• Task statement: Reading the records below, how many lines contain "this"? Respond with a number and nothing else.

(Dataset entries)
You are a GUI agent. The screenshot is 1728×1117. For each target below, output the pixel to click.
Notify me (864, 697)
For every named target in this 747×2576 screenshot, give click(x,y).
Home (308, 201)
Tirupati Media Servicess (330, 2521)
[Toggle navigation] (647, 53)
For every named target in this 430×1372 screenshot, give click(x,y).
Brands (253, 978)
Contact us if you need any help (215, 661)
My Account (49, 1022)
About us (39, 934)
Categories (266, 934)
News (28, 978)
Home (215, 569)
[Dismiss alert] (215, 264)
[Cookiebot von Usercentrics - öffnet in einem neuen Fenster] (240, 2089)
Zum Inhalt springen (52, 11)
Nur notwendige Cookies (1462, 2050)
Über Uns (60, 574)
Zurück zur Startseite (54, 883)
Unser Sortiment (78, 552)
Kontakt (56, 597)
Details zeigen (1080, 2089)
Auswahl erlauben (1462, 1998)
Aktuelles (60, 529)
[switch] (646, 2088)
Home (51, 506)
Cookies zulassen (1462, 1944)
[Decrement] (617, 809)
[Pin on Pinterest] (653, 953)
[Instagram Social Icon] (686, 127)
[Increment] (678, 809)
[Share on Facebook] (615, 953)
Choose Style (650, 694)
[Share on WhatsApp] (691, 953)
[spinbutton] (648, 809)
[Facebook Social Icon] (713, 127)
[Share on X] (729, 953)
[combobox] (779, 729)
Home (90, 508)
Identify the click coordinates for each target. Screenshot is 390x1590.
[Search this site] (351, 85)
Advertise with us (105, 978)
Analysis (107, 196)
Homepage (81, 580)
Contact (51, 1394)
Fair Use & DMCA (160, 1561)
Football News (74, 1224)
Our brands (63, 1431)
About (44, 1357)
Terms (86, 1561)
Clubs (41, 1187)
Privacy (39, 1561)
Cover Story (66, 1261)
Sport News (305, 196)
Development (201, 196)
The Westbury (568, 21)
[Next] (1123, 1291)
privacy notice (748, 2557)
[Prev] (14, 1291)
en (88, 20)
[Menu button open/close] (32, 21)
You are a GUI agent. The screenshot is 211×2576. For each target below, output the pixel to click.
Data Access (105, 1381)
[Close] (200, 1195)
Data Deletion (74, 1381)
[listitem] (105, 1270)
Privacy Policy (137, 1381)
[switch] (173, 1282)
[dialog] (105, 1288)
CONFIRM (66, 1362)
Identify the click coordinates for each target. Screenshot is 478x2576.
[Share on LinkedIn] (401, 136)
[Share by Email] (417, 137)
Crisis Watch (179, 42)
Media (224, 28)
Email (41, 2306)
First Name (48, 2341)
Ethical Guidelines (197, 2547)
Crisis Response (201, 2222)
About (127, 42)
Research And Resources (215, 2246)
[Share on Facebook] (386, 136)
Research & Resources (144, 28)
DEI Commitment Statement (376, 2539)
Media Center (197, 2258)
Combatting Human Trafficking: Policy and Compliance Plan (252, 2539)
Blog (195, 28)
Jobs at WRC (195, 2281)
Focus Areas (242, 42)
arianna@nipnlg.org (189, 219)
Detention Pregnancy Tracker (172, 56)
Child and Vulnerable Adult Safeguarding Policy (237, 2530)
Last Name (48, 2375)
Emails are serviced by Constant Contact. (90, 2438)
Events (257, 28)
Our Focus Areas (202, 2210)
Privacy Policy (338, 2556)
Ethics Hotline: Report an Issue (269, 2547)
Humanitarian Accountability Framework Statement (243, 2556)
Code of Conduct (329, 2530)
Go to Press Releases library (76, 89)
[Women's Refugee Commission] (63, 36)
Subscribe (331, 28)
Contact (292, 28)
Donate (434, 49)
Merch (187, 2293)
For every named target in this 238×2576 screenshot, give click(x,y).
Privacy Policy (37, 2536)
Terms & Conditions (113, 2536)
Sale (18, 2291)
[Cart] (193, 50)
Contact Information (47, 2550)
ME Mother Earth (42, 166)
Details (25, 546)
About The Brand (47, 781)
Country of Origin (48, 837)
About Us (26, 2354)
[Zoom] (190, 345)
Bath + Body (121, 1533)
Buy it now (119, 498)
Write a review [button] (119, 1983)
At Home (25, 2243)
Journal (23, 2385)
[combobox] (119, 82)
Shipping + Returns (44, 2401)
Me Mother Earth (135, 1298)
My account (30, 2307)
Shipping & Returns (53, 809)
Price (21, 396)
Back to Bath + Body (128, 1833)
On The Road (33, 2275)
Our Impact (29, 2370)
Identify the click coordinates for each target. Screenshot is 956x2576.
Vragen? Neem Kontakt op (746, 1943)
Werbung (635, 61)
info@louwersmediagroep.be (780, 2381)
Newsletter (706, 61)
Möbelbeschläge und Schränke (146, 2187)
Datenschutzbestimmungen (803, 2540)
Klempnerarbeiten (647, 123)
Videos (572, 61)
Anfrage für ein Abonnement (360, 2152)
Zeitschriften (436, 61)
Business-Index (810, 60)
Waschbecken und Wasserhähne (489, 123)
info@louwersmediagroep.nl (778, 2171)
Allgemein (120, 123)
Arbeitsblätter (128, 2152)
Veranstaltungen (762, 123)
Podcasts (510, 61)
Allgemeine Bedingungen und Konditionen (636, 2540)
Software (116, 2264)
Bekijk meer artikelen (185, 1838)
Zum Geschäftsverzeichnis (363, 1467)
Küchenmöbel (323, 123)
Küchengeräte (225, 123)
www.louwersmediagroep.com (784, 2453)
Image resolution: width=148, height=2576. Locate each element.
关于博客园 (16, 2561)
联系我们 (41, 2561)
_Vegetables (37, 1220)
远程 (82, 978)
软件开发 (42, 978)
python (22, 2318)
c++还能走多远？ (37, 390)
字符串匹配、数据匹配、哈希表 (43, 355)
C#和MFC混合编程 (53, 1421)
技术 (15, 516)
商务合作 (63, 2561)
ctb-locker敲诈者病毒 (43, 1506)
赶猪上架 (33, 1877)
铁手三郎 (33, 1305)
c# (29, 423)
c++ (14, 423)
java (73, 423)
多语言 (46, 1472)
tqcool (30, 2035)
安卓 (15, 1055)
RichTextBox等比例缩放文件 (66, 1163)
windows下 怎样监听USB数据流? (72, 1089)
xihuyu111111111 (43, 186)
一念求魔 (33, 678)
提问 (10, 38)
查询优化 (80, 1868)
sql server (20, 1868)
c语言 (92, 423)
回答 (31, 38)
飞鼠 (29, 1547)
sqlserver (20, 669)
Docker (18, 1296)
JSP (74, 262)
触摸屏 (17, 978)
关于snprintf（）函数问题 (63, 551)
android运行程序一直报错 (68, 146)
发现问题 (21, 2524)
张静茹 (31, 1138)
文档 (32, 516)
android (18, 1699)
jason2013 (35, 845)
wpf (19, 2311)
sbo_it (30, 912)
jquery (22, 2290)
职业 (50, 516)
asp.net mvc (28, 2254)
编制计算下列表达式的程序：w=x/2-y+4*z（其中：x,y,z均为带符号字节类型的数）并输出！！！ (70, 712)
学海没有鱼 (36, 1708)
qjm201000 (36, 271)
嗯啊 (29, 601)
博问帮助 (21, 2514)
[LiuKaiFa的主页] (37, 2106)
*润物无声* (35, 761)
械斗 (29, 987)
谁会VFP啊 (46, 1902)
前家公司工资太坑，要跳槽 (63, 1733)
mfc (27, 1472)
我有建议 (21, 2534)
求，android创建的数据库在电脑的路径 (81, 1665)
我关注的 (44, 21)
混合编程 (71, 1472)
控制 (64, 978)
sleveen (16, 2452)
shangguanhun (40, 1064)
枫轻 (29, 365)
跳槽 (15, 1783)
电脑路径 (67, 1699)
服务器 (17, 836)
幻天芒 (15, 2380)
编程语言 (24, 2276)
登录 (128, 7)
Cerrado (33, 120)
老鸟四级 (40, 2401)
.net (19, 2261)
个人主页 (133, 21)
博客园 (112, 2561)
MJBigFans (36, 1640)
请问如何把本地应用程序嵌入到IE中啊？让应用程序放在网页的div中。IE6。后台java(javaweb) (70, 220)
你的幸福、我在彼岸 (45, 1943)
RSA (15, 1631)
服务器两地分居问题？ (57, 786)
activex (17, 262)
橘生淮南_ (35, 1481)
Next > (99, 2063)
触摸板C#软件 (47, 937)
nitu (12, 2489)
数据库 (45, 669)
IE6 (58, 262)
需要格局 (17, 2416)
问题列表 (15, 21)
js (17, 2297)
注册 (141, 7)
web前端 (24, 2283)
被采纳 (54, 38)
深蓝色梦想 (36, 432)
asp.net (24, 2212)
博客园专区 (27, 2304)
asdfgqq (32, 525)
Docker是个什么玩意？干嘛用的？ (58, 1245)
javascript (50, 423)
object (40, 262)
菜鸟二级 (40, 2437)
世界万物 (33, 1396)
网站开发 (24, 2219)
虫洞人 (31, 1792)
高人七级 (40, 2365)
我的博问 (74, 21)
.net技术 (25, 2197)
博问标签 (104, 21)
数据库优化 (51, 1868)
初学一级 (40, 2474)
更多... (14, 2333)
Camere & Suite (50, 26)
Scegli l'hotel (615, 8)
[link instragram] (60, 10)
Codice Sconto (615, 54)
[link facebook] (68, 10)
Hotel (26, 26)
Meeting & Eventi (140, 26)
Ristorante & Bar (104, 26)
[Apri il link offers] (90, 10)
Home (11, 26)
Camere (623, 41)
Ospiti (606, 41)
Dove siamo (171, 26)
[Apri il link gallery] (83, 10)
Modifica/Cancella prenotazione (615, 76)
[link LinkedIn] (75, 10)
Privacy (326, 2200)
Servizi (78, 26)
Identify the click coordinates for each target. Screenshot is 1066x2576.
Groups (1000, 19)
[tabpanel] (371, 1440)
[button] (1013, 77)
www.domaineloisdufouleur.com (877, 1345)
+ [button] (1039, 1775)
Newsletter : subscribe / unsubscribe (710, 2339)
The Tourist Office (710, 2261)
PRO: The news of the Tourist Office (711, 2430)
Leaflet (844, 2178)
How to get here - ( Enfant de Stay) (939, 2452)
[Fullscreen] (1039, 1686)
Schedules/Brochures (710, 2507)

• Response below: 4